Zekât çeşmemize güzel bir mecra yaptık mı?
Elbistan’dan Cemal Özkaya: “Münâzarât’ta geçen ‘seele ve aceze’ kavramlarını açıklar mısınız? Üstad Hazretleri zekâtı hizmete vermeyi önceliyor mu?”İŞTE O...
Elbistan’dan Cemal Özkaya: “Münâzarât’ta geçen ‘seele ve aceze’ kavramlarını açıklar mısınız?
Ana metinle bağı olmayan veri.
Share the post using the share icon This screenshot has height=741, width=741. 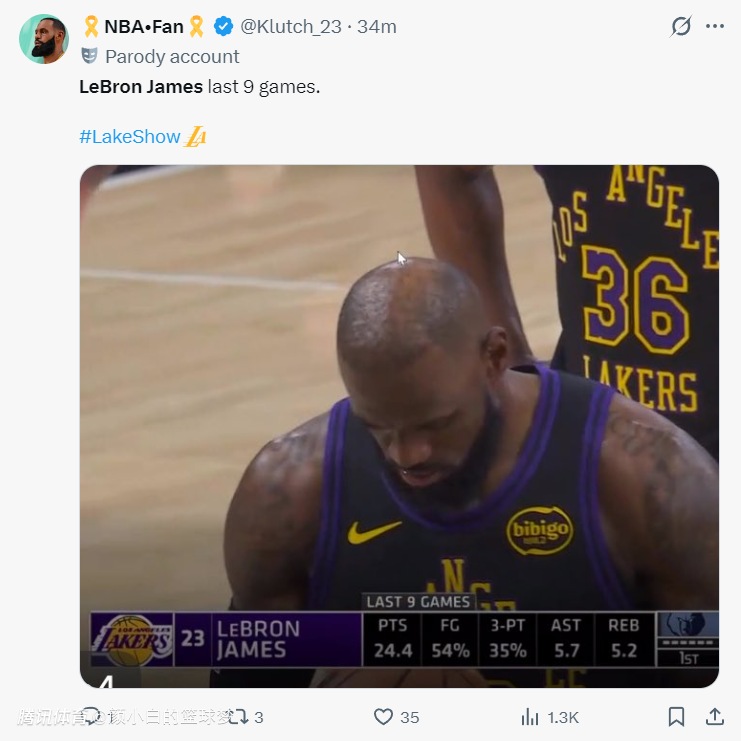[715, 716]
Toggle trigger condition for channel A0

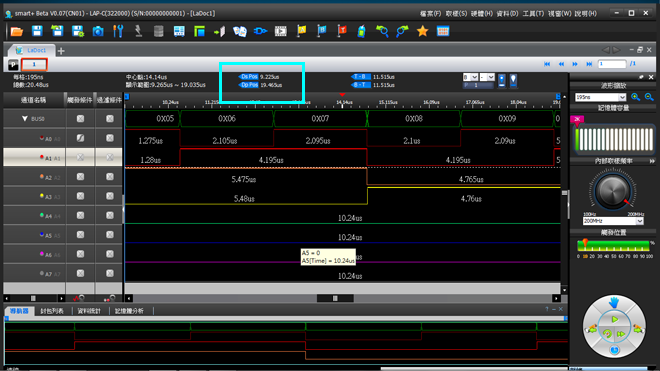pyautogui.click(x=80, y=138)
Üstad Hazretleri zekâtı hizmete vermeyi önceliyor mu?”
İŞTE O İBARELER...
Bediüzzaman, Münâzarât’ta, sözü bu zamanın manevî cihadına zekâtla destek vermeye getiriyor ve aynen diyor ki:
“Büyük bir çeşme var, şimdiye kadar su-i istimal ile şûristana dağılıp bazı seele ve acezeye neşvünemâ verdi.”1
Bu cümleyi açalım mı? Peki, açalım:
Şûristan: Çorak ve verimsiz topraktır.
Seele: Durumu perişan olup insanlardan istemek durumunda bulunan miskinlerdir.
Aceze: Elinde avucunda bir şey olmayan, günlük iki öğün yemek bulmaktan aciz fukaradır.
Bu iki sınıf, Kur’ân’ın zekât verilmesini emrettiği sekiz sınıftan ikisidir.
“Seele ve acezeye neşvünemâ verdi”: İşte cümlenin bu kısmı, zekâtın su-i istimale uğradığı alanı gösteriyor.